H13/14/15/16 Stress, uitval, ergonomie, veiligheid, werk- rusttijden, nieuwe vormen van werken Flashcards
Stress
Fysieke, sociale of geestelijke spanning die de mens beïnvloed
Stress binnen arbeids- en organisatiegedrag
Stress ontstaat wanneer de eisen en verwachtingen die aan iemand worden gesteld in een situatie, niet in balans zijn met de mogelijkheden en reserves die iemand heeft, om aan deze eisen en verwachtingen te voldoen
Stressoren
Bronnen of factoren die stress veroozaken
Stressreacties
De gevolgen van stress die iemand ondervindt op zowel korte als lange termijn
Copingstijl (actief en passief)
De manier waarom iemand met de gebeurtenissen omgaat. Passieve coping stijl is van belang als er een bepaalde mate van machteloosheid erkend dient te worden voordat er over gegaan kan worden op actieve coping.
Rolconflicten. Intrazender, interzender, interrol, persoon-rol
Intrazender: Verschillende verwachtingen vanuit één ander (én snel én goed)
Interzender: Verschillende verwachtingen en eisen vanuit meerdere personen
Interrol: moeilijk verenigbare verwachtingen vanuit meerdere rollen
Persoon-rol: enerzijds de behoeften/verwachtingen vanuit de persoon tegenover de behoeften/verwachtingen vanuit de omgeving
Stress beïnvloed mensen op drie manieren:
fysiologisch, emotioneel, gedragsmatig
Perceptiegericht copingedrag
Het veranderen van de manier waarop men tegen de stressor aankijkt. (‘misschien is het ook niet zo belangrijk’)
Emotiegericht copinggedrag
Het beïnvloeden van de negatieve gevoelens die de stressor oproept.
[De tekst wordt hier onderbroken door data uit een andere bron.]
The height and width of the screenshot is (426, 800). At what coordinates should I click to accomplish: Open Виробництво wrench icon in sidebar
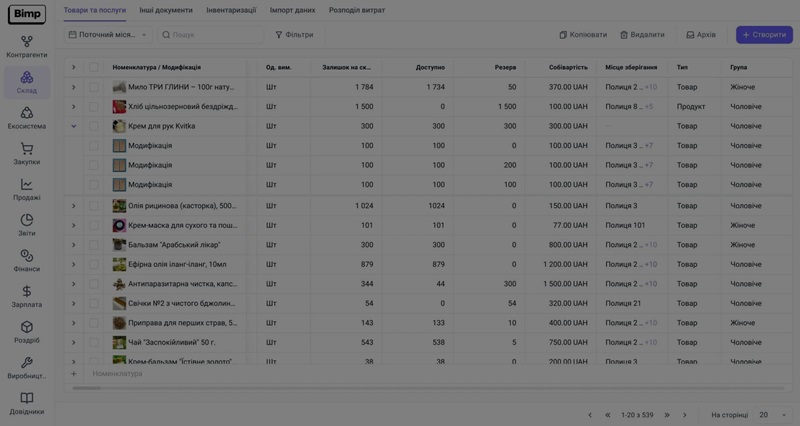(x=27, y=367)
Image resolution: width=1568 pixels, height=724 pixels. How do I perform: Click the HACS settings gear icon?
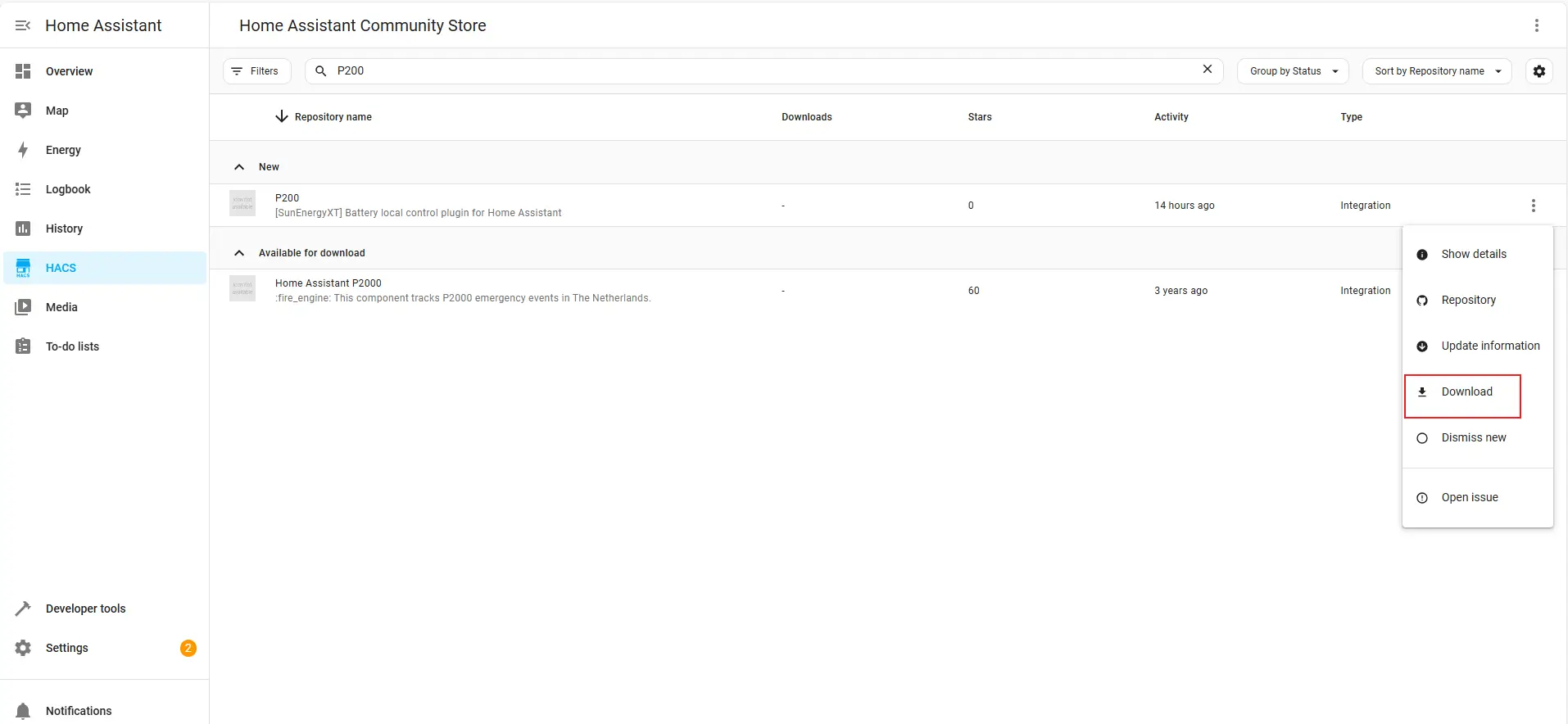click(1539, 71)
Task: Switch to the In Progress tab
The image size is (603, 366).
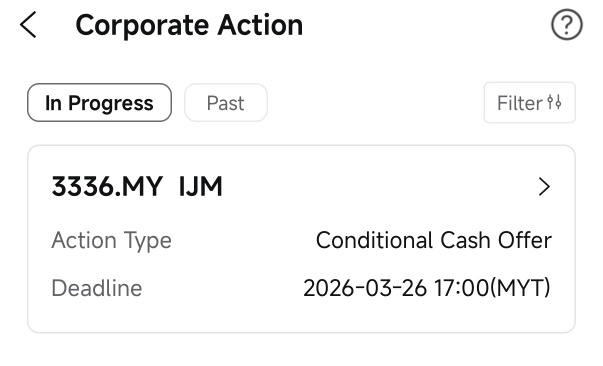Action: [x=99, y=103]
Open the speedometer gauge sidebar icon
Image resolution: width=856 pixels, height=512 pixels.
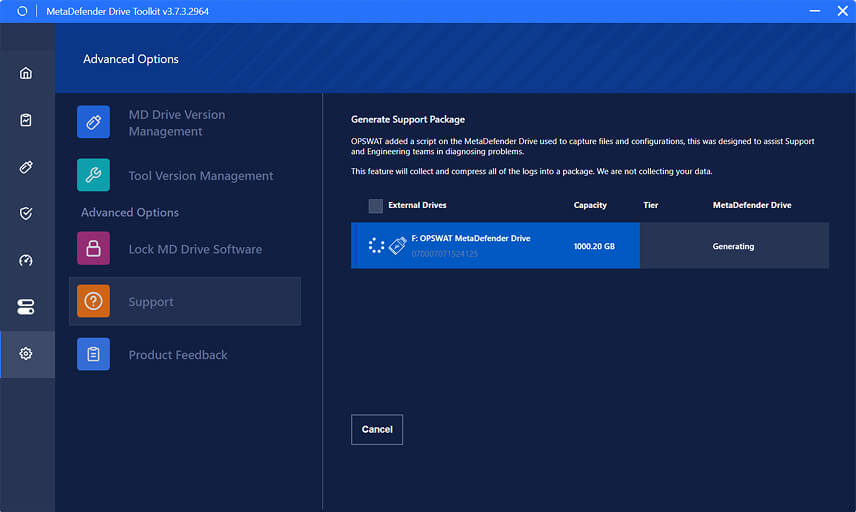click(x=26, y=260)
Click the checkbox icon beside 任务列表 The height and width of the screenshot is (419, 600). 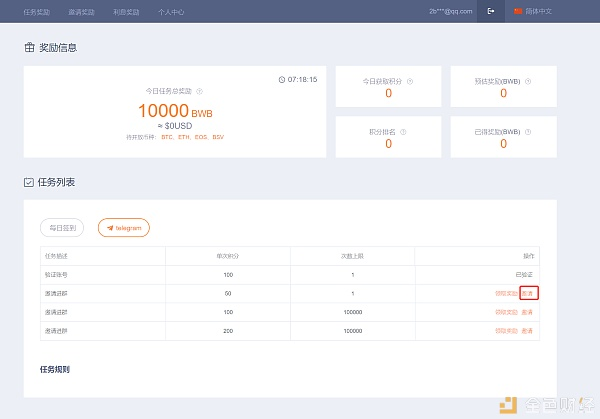point(28,182)
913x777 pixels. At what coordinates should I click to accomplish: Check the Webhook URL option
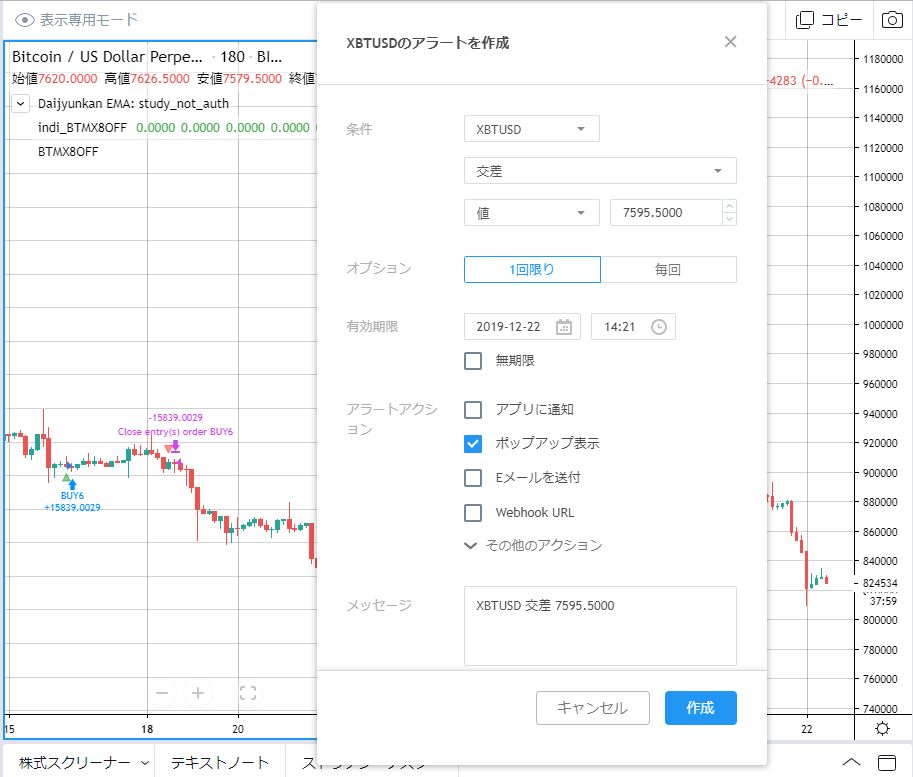pos(474,513)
Niet aan denken, problem wegdrinken.
Type A en type B persoonlijkheden
Type A; constant gevoel van te weinig tijd, gehaast, gejaagd, sterke concurrentiedrang. Meer gezondheidsklachten.
Type B; tegenvoeter van type A. Heeft vrede met zijn situatie. Minder ongeduldig. Geen sterkte concurrentiedrang.
Beleid
Een plan vaan aanpak die de manier waarop iets geregeld en geleid dient te worden, helder uiteengezet. Beleid maakt de gedeelde waarden, missie en visie van de organisatie tastbaar en werkbaar door doelstellingen samen te voegen. Hieruit volgt een beleidsplan.
Ergonomie
Wetenschappelijke benadering van de werkomstandigheden in relatie tot de fysiologische, psychosociale en gedragsmatige capaciteiten van de werknemer.
Cognitieve ergonomie
Het bestuderen van mentale processen in de interactie tussen mens en systeem, zoals geheugen, denken, perceptie en motorische reacties (mentale werkbelasting, beslissingen nemen, interactie tussen mens en computer, stress, training)
Organisatie-ergonomie
Is gericht op het optimaal inrichten van sociotechnische systemen ,zoals structuren en processen van organisaties.
Mens-machinesysteem
Ergonomen vatten een taak op als een systeem met drie elementen; de mens, de apparatuur, de taakomgeving.